In this presentation art conservator Ann Shaftel will share stories about working with Chogyam Trungpa Rinpoche on the conservation of his own creations, and how her 50 years of experience regarding the care of sacred art has affected her approach to the conservation of the “I am here Mukpo” calligraphy.
This large calligraphy on wallboard, considered to be a profound work of sacred art, a beautiful calligraphy, a piece of history, a political statement, a damaged artifact, a conservation challenge, and perhaps only two-thirds genuine, inspires lively discussion.
In the early 1980s, in an old office building, the first Buddhist meditation center was established in Halifax, Nova Scotia, on Barrington Street. For a public reception and talk, Chogyam Trungpa calligraphed the words “I am here, Mukpo” (his family name) on a wall.
When the group moved, his students took two of the calligraphed wallboard panels with them (the first panel was structural), to their new centre on Tower Road. In the mid 1980s, members of the Buddhist community who moved to Halifax, would sign the back of the calligraphy with the date of their arrival.
When The Canadian Museum of Immigration at Pier 21 wanted to include the entire calligraphy in an exhibit, Ann Shaftel and her team re-created the lost first panel. Following the exhibition, the calligraphy, large and vulnerable, was moved to an elementary school, then into storage, and then to a new Buddhist center where it went into storage until recently installed in a reception room.
Conservation and Creation: “I am here Mukpo” Calligraphy will be held on 26 April at 16:00 Eastern Standard Time. The presentation will be about 45 minutes, including Q&A.
Donations for this presentation will go directly to ongoing conservation work with Buddhist monasteries and their communities, and for Treasure Caretaker Training, a free preservation resource with practical information on digital documentation, risk assessment, disaster recovery, safer storage, and preservation of thangkas and other treasures.
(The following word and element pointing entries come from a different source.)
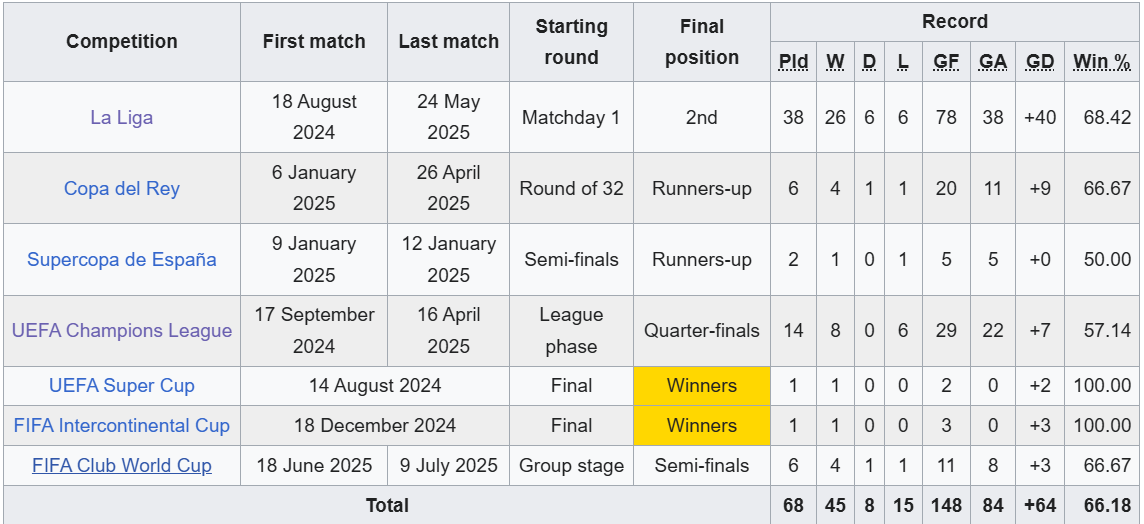Click the UEFA Super Cup link

pos(122,385)
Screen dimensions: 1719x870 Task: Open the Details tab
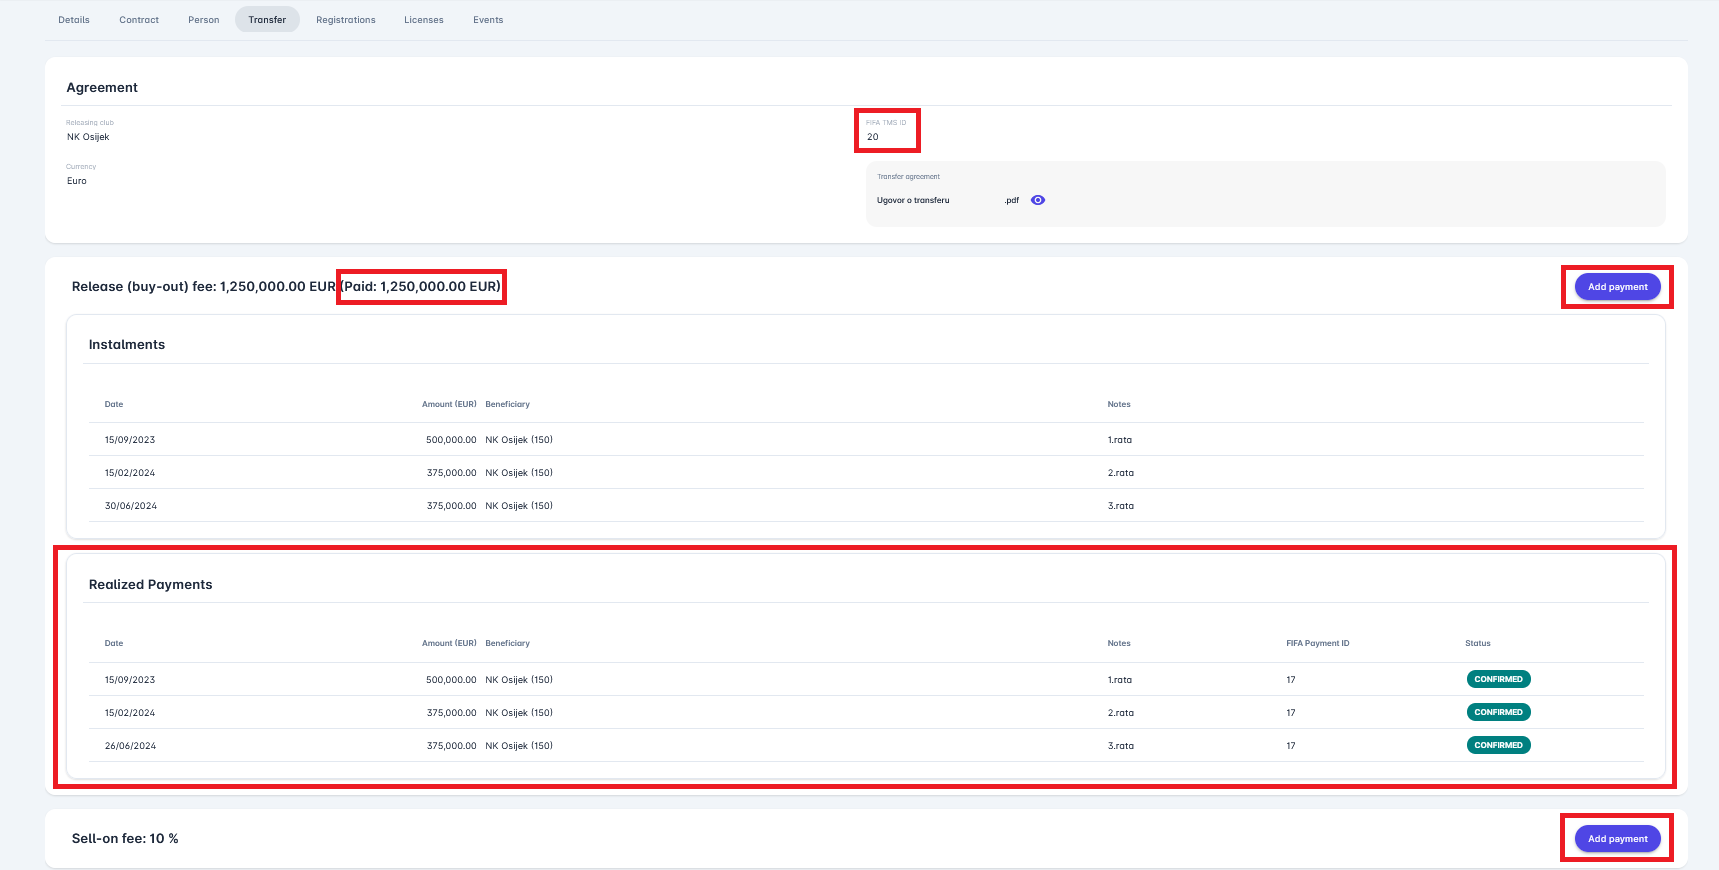coord(74,20)
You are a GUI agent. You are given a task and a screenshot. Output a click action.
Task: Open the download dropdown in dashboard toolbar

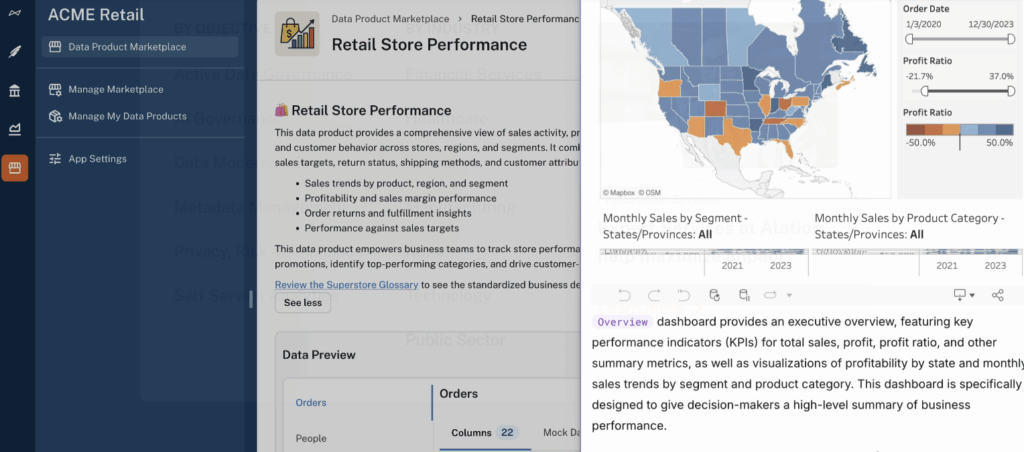tap(963, 295)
Ann Shaftel is a Fellow of the International Institute for Conservation, a Fellow of the American Institute for Conservation, and a member of the Canadian Association of Professional Conservators, ICOM AND ICOMOS. Ann works internationally in museums, universities, Dharma centers, monasteries, and their communities. She directs the registered non-profit Treasure Caretaker Training, and has researched and worked in monasteries and museums since 1970.